The Cascade of Intervention – What is it??

The Cascade of Intervention

Many maternity care interventions (induction) have unintended effects during labour and birth. Often these effects are new problems that are “solved” with further intervention, which may in turn create even more problems. This idea that using one intervention can lead to the need for more interventions is called a “cascade of intervention.”

Often when one embarks on agreeing to the first method of induction, it leads to a sequence of further interventions resulting in either a c-section or a very physically tiring and demanding vaginal birth with the use of instruments such as ventouse or forceps (see end for information on instrumental birth).

The maternity practices that can lead to a cascade of intervention include:

  • Using various medications to induce labour such as a sweep
  • Artificially breaking the membranes (a sweep) surrounding the baby and releasing amniotic fluid before or during labour.
  • Using synthetic oxytocin medicine (“Pitocin”) to make labour move faster.
  • Giving medications for pain relief.
  • Labouring in bed versus being upright and moving about.

In many instances, these practices cause problems because they disrupt the normal physiology of pregnancy, labour and birth by:

  • Interfering with hormones that move labour and birth along.
  • Creating opportunities for infection.
  • Having undesirable effects on your baby.
  • Making it harder for you to push your baby out.

When these effects happen, women may feel that their bodies have failed them, not realising that the things that went wrong could have actually been triggered by maternity practices themselves, not the inability of your body – it is very rarely that!

Unfortunately, it is impossible to predict in advance exactly what may happen during your labour and delivery, or how a given intervention may affect you or your baby. The best way to limit a cascade of intervention is to become informed, get all of your questions answered, and put plans in place in advance that will help avoid potentially harmful interventions.

Here are some tips for avoiding unnecessary interventions:

  • Choose a care provider and a birth setting that have low rates of using common interventions.
  • Get a doula who will advocate for you
  • Ensure your birth partner understands and supports your birth choices and can also advocate for you
  • Become familiar with the best available research about interventions that are most likely to trigger a cascade of intervention, including induction of labour, epidural analgesia and other pain medications and caesarean section.
  • Have an open and respectful conversation with your care provider about why you need any recommended interventions.
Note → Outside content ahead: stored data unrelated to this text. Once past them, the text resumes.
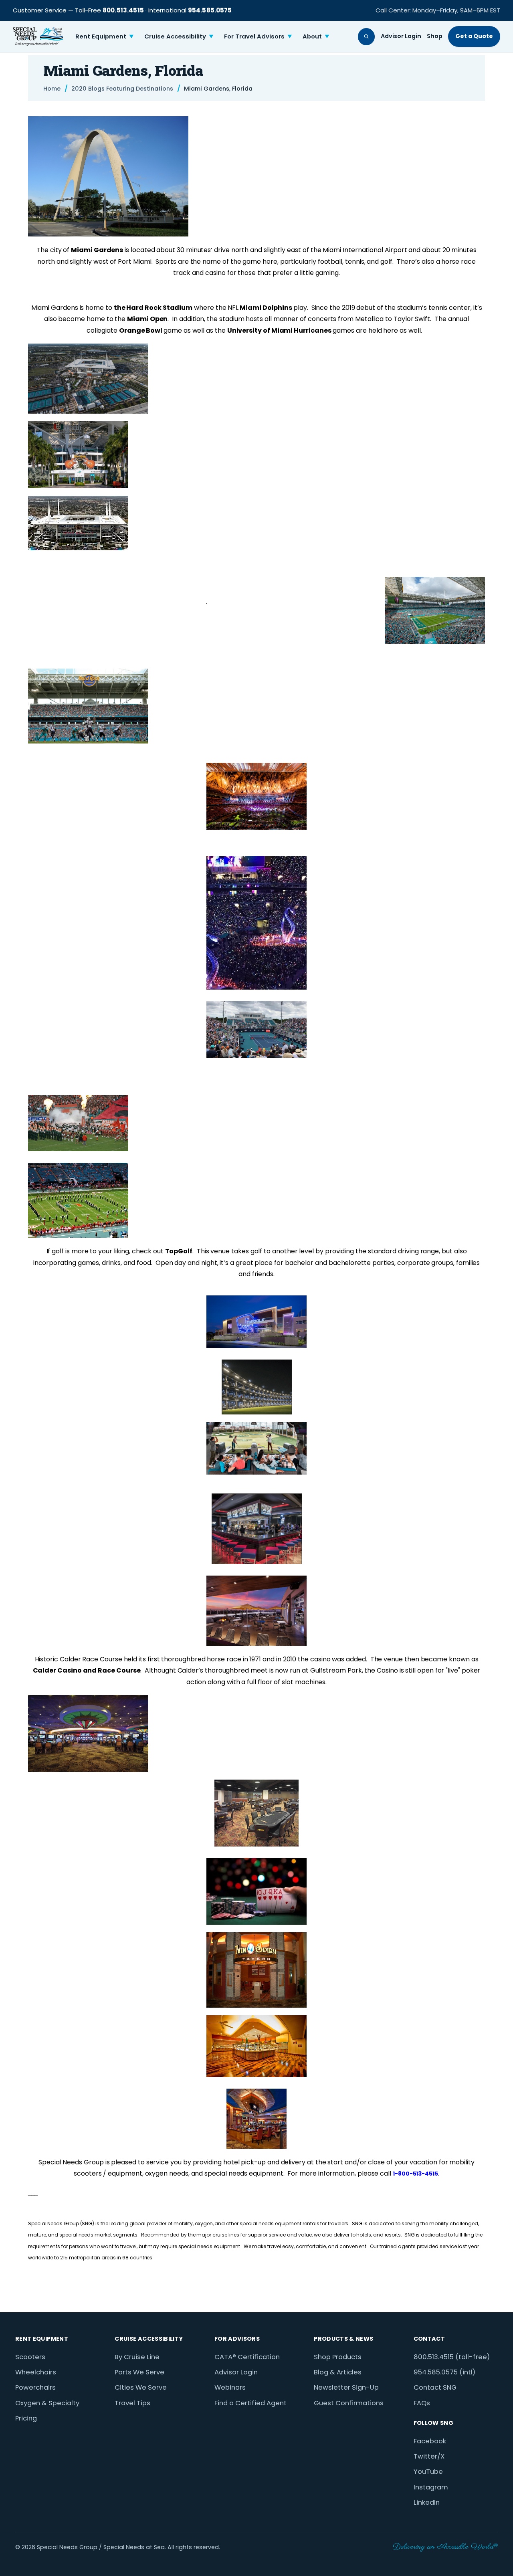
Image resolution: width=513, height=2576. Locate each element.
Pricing (26, 2418)
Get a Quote (474, 36)
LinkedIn (427, 2502)
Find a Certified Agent (250, 2403)
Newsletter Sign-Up (346, 2387)
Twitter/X (429, 2456)
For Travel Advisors (258, 36)
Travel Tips (132, 2403)
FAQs (422, 2403)
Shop (434, 36)
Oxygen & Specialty (47, 2403)
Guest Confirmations (349, 2403)
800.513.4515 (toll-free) (452, 2357)
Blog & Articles (338, 2372)
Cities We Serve (141, 2387)
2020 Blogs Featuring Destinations (122, 89)
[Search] (366, 36)
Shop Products (338, 2357)
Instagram (431, 2487)
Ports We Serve (139, 2372)
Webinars (230, 2387)
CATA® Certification (247, 2357)
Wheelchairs (35, 2372)
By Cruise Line (137, 2357)
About (316, 36)
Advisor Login (401, 36)
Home (52, 89)
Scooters (30, 2357)
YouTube (428, 2471)
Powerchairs (35, 2387)
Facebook (430, 2441)
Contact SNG (435, 2387)
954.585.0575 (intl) (444, 2372)
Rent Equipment (104, 36)
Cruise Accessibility (179, 36)
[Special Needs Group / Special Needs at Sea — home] (38, 36)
It’s ideal to have this conversation well before you may need the intervention so you can express your wishes and discuss plans.
  • Talk to your care provider about options like “watchful waiting” (doing nothing and waiting for labour to move along or for issues to resolve on their own) or using simpler, less invasive alternatives.
  • Learn about the benefits of continuous labour support ie with a doula
  • Clearly communicate your wishes to your care providers, and get the support of your spouse, partner, doula or other companions to reinforce your wishes throughout labour and delivery.
  • Be aware of care providers own fear and stand strong in your knowledge rather than getting into their story. Share facts and information to support your choices
  • Know your birth rights
  • Know that you have the right to accept or refuse procedures, drugs, tests and treatments, and to have your choices honoured.

    The Cascade of Intervention in Action

    Epidural is a good example of the cascade of intervention. It can provide very effective pain relief during labour, but it also increases the risk of experiencing a sudden drop in blood pressure, a longer labour, difficulty moving about, difficulty urinating, difficulty pushing the baby out, fever and other negative effects.

    Interventions like electronic foetal monitoring and intravenous fluids are often used with epidurals to monitor, prevent or treat these effects. And others become more likely (synthetic oxytocin to strengthen contractions, catheter to empty the bladder, vacuum extractor (ventouse) or forceps to help move the baby out). These in turn may have side effects that lead to the use of yet more interventions.

    Babies can also be affected. For example, epidurals increase a woman’s likelihood of developing a fever, which can make doctors worry that the baby has a fever. This leads to blood tests and antibiotics for the baby after birth. They may also be observed in a special nursery, which can interfere with mother-baby bonding and breastfeeding.